Records for the task
<<<<

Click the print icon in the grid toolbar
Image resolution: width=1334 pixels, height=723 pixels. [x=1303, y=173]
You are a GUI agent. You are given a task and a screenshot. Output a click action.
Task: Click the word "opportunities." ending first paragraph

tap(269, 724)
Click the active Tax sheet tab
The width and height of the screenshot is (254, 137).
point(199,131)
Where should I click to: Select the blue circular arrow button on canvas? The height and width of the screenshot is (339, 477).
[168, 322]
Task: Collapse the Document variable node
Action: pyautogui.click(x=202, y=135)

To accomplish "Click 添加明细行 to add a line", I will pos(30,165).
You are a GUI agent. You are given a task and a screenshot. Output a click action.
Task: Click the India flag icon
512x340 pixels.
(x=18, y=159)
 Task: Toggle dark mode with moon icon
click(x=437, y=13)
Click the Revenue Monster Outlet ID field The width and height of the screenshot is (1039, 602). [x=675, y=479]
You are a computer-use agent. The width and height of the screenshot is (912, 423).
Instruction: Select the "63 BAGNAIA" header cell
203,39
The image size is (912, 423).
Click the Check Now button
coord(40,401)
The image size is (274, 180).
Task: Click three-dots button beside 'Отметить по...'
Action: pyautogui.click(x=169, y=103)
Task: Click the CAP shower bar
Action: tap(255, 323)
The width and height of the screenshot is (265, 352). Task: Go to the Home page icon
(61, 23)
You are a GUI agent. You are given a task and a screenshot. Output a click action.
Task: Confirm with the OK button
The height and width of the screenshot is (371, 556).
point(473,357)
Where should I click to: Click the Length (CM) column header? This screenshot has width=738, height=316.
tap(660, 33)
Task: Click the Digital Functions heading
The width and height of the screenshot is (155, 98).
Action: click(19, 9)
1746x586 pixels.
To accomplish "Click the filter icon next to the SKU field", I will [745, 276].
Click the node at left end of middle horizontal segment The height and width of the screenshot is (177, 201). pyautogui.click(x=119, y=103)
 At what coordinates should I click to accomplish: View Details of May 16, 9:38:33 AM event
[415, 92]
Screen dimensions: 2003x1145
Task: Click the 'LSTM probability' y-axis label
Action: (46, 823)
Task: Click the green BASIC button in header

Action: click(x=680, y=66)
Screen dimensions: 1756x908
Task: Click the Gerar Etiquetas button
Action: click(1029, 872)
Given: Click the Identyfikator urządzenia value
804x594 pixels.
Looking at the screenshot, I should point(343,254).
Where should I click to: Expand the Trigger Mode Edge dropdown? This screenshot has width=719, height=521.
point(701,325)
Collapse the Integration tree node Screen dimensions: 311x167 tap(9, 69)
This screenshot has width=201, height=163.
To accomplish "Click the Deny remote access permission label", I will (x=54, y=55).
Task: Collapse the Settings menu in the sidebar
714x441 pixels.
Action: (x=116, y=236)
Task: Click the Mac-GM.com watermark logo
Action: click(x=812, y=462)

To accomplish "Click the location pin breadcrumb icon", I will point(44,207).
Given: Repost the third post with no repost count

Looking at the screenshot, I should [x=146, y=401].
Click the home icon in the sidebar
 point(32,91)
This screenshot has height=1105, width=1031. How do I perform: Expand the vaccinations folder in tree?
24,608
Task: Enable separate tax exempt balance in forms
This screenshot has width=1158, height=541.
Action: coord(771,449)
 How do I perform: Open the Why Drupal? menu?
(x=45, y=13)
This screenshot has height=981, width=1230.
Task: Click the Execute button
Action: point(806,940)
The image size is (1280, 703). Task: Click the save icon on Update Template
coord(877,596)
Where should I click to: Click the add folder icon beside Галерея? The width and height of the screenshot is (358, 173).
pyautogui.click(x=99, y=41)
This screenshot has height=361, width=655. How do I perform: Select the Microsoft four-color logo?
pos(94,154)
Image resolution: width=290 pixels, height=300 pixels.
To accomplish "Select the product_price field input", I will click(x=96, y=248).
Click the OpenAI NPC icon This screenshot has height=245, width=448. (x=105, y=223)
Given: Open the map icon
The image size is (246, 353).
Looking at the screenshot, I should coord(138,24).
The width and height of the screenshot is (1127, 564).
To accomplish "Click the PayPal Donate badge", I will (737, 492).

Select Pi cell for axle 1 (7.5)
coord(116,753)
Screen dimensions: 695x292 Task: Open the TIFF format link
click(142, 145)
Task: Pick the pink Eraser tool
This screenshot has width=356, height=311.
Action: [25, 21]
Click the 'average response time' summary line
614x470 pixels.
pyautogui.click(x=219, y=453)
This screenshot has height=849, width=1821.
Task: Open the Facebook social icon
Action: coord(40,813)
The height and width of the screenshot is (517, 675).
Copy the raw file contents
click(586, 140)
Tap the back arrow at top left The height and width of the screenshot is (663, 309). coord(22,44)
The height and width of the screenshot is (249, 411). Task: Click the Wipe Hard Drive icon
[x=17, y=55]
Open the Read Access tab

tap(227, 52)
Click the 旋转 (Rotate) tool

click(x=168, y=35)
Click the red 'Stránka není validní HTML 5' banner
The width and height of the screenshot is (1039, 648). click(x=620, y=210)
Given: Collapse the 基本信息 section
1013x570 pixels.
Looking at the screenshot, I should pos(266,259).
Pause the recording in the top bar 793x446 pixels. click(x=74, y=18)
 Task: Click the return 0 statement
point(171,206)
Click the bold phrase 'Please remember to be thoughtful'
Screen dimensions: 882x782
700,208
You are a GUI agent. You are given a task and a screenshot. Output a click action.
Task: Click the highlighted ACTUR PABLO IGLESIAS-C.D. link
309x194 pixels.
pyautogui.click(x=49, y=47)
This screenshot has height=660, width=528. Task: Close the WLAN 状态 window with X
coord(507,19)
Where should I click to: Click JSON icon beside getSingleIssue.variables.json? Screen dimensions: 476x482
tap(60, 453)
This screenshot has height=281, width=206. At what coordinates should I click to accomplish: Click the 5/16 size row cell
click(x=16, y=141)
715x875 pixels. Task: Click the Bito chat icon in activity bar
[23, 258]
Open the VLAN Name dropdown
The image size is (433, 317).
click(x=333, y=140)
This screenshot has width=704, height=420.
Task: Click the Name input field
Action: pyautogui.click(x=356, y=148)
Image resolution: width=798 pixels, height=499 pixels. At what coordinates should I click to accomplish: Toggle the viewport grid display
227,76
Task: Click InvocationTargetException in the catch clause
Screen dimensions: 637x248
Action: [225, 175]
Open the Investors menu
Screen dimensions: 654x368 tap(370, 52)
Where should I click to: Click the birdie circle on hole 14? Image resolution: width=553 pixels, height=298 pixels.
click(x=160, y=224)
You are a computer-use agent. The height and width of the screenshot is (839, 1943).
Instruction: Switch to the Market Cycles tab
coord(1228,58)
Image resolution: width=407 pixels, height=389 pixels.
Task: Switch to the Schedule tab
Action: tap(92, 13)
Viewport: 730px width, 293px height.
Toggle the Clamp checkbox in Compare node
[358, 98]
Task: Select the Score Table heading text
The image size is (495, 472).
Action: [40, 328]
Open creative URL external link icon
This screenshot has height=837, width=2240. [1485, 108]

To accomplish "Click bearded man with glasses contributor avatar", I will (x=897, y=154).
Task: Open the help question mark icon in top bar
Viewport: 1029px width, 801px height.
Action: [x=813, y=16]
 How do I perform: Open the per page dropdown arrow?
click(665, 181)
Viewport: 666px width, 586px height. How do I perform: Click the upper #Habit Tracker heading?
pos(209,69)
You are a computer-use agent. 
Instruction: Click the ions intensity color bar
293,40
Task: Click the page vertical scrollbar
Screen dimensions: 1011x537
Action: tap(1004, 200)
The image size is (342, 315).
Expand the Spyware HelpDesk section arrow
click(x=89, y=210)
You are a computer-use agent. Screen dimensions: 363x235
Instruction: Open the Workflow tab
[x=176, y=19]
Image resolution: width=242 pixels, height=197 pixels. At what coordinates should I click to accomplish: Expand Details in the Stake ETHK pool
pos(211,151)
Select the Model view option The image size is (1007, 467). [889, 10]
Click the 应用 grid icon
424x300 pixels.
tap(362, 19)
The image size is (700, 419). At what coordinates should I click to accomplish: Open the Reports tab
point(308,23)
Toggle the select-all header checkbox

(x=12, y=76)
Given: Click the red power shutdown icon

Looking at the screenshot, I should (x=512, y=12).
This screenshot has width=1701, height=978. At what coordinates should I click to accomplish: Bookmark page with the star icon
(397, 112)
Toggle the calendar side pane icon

>>>>

Task objective
Copying should begin at the line containing "Instruction: Open the Workflow tab" and end at the last line of the material, with every line in between reproduced exactly.

Answer to this exercise
Instruction: Open the Workflow tab
[x=176, y=19]
Image resolution: width=242 pixels, height=197 pixels. At what coordinates should I click to accomplish: Expand Details in the Stake ETHK pool
pos(211,151)
Select the Model view option The image size is (1007, 467). [889, 10]
Click the 应用 grid icon
424x300 pixels.
tap(362, 19)
The image size is (700, 419). At what coordinates should I click to accomplish: Open the Reports tab
point(308,23)
Toggle the select-all header checkbox

(x=12, y=76)
Given: Click the red power shutdown icon

Looking at the screenshot, I should (x=512, y=12).
This screenshot has width=1701, height=978. At what coordinates should I click to accomplish: Bookmark page with the star icon
(397, 112)
Toggle the calendar side pane icon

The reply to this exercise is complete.